I started walking yesterday, in earnest. I decided that was going to be my main form of exercise.
There is a trail North of here that is actually three trails combined.
I met a neighbor there and we started talking about hiking. He is an avid hiker, and although we probably won't be walking together, he gave me information that I am going to use in order to do what I need to accomplish my goals.
  • Camelbak makes a backpack with a liquid reservoir, and storage pockets. I will pack my food, sugar supplements, and anything else I need. I ordered one.
  • I've always wanted an expensive pair of socks. I've always bought my socks from K Mart, and I wanted a pair that "wicked" the moisture away from the feet and kept them "toasty". My feet always got cold. I splurged and ordered a $15.00 pair of socks!
  • I always wondered if silk underwear was warm. I bought some for Donna and she liked them, so I ordered a pair for me.
  • I've always wanted hiking boots. I had a pair back in the 80's and loved them. I walked for miles and miles back then. I ordered a high back sneaker style that was waterproof, and a similar pair in low back. I hope to have to order another two pair in the spring when the tread is gone!
  • I need to load my cell phone SD card with music so I can listen while I walk. The voices in my head need to be drowned out once in awhile. I only have 14,000 songs in my DJ library, so I will have to get new music soon! I have to buy a decent set of earbuds that don't fall out when I walk. I did use a full size set, but they would probably burn the battery down too quickly on a 10 mile hike.
  • I bought a pair of ice spikes for walking in the slippery weather. They are made just for walking, not for climbing.
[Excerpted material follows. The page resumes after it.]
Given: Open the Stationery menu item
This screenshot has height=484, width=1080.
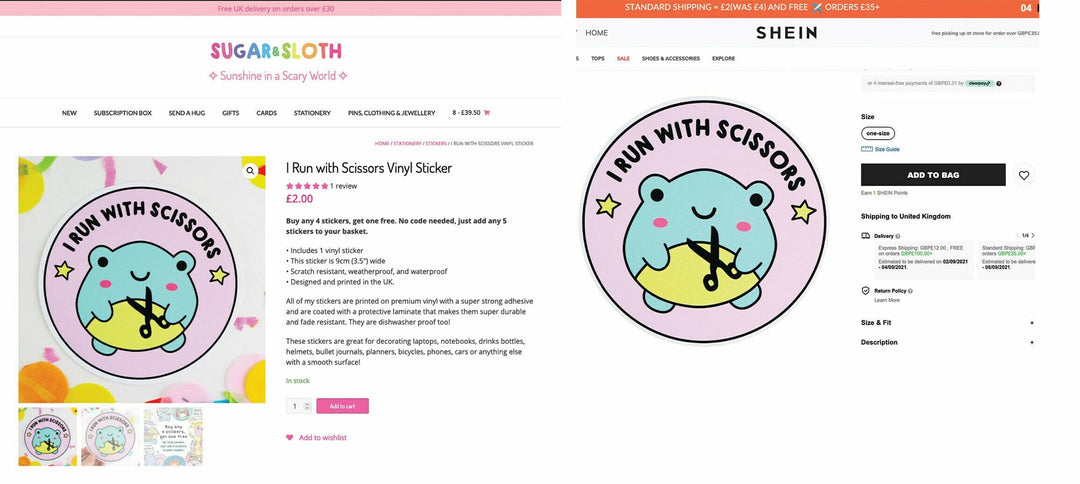Looking at the screenshot, I should [x=312, y=113].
I saw them last year and wanted to try them, but of course, I had to wait. I really need them when doing the driveway and sidewalk because I hate full size boots. They wear me out and make my feet and other body parts hurt.
The trail is about 30 miles long in total, but it can be split into pieces. It is scenic but not so far away from the real world as to be isolated from a cell phone. It's steepest grade s 4%, so it's fairly easy on the legs. I can walk as fast or slow as I want and there are areas to stop and gawk at the beauty, or to pee in the bushes.
There are many other places I would like to go to walk as well, but this trail is the longest, as well as being close, and if I get into a habit of doing it, I will be more likely to succeed. There is a closer and shorter trail (2.5 miles long, 5.0 miles round trip) and I will use that as a way of building myself up to the longer trail. And, there are other trails that I can get to by car, if I plan ahead for a long Saturday walk. I had thought of dusting off the old bike (21 speed Upland), but will wait for awhile to see how my walking goes.

Now onto the chili:
I added a box of long grain rice to the mix. I used the magic bullet to pulverize the stewed tomatoes instead of using water to cook the rice. I also used black beans instead of the 15 bean soup mix. The black beans have a better flavor and consistency for me. I like it.

That's where my inspiration came from to move on. Beans!